Victory | Dan Muenzer
FICTION
12/18/202414 min read
He didn’t know where land gave way to sea due to declivity and fog; night and day along the horizon disputed, moment by moment, which would exist in the next. While the sun surfaced in the tide, meeting the other that sank, lights thrown up from the periphery heralded dawn.
So it must have appeared to one picking through the slag, he thought, to whom he himself would seem incredible, with black land stretching all around and his own certainty more certain than that imagined confusion that whatever cinder remained, whatever its antecedents had promised of cessation, had reached now its terminus. The landscape itself could declare it, if personal happenstance mixed with topography: that becoming behind the headland, long since having ended having begun to become it, was now having its being in the fullness of its shadow: and that not even visible, occluded by that solid blankness against which his spirit now leaned.

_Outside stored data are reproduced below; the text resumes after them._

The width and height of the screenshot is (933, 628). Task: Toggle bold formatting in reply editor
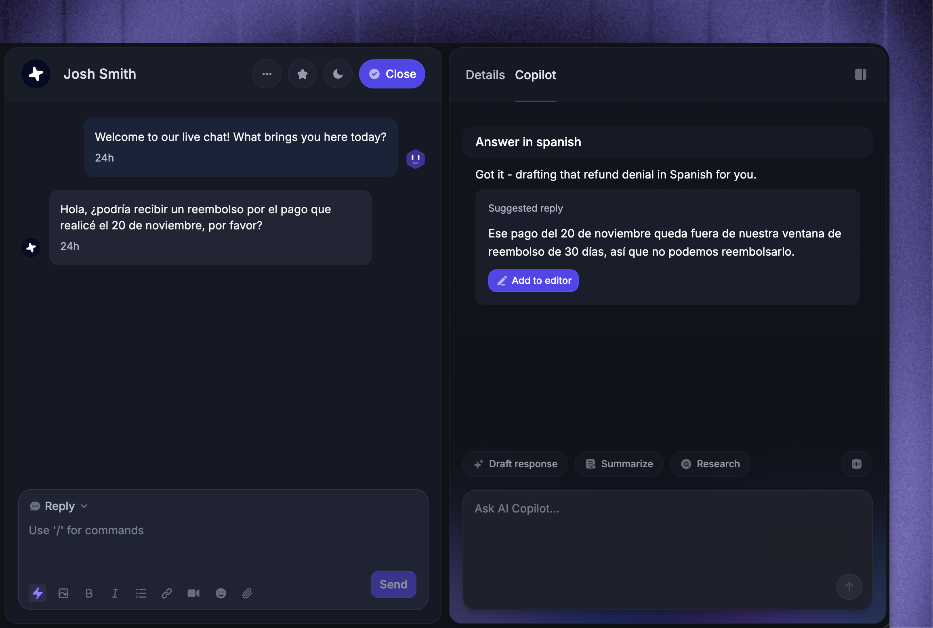(89, 593)
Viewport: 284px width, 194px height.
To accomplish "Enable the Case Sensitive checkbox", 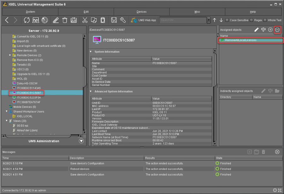I will coord(227,20).
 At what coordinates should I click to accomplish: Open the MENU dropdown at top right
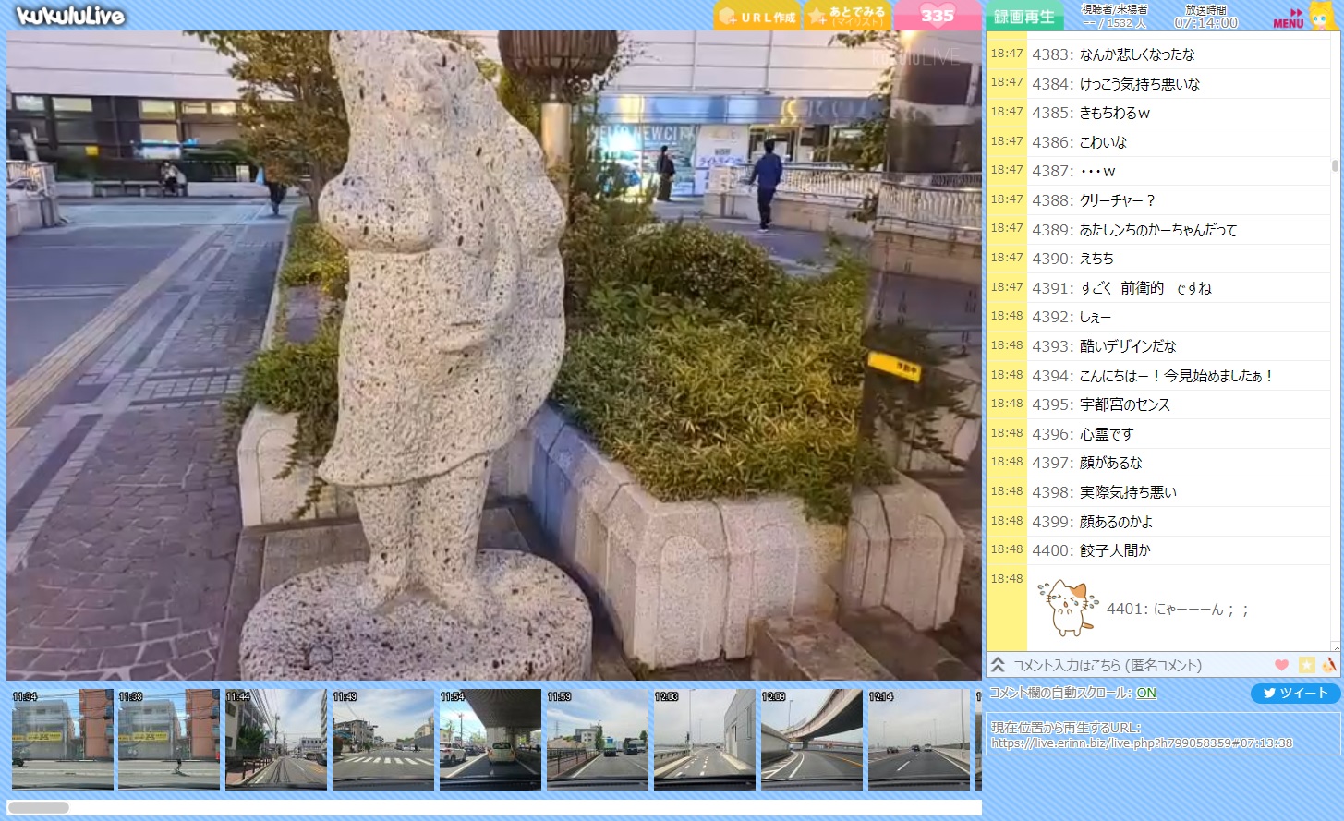pos(1289,18)
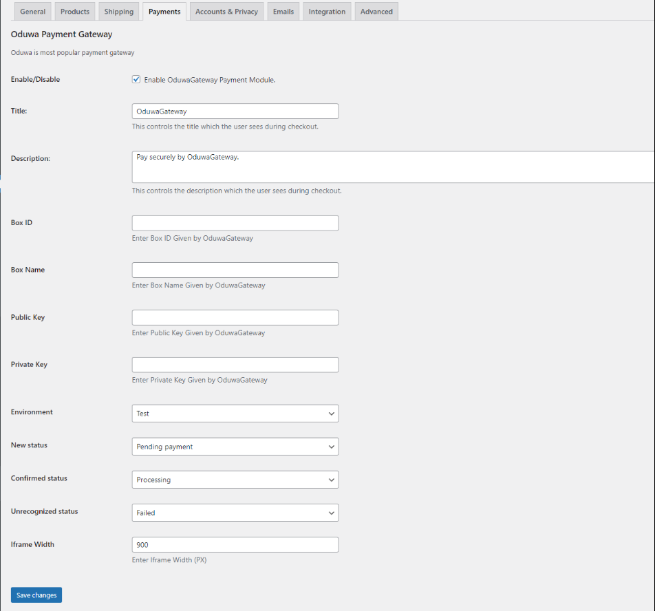Focus the Title input field
Viewport: 655px width, 611px height.
pos(235,111)
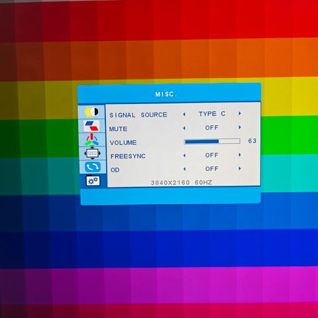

Leaning, he could view it more clearly: that which, as he’d surmised, once appeared to one for whom the oncoming dark, however ultimate it felt at the time – true rest requiring a lying terminus – was after all provisional.
But it wasn’t. Not now.
He kicked the stone skittering it across the pile and unpacked his bindle and bit into his sandwich. A bird, wheeling down, roosted on a pillar, ruffled its feathers – and remained, leaning into the wind.
If nothing else in common, they had this and it was fundamental: a dark veil behind which looking could stop. Nothing behind would ever surprise him again, or so he thought, that being the precondition of being caught by surprise.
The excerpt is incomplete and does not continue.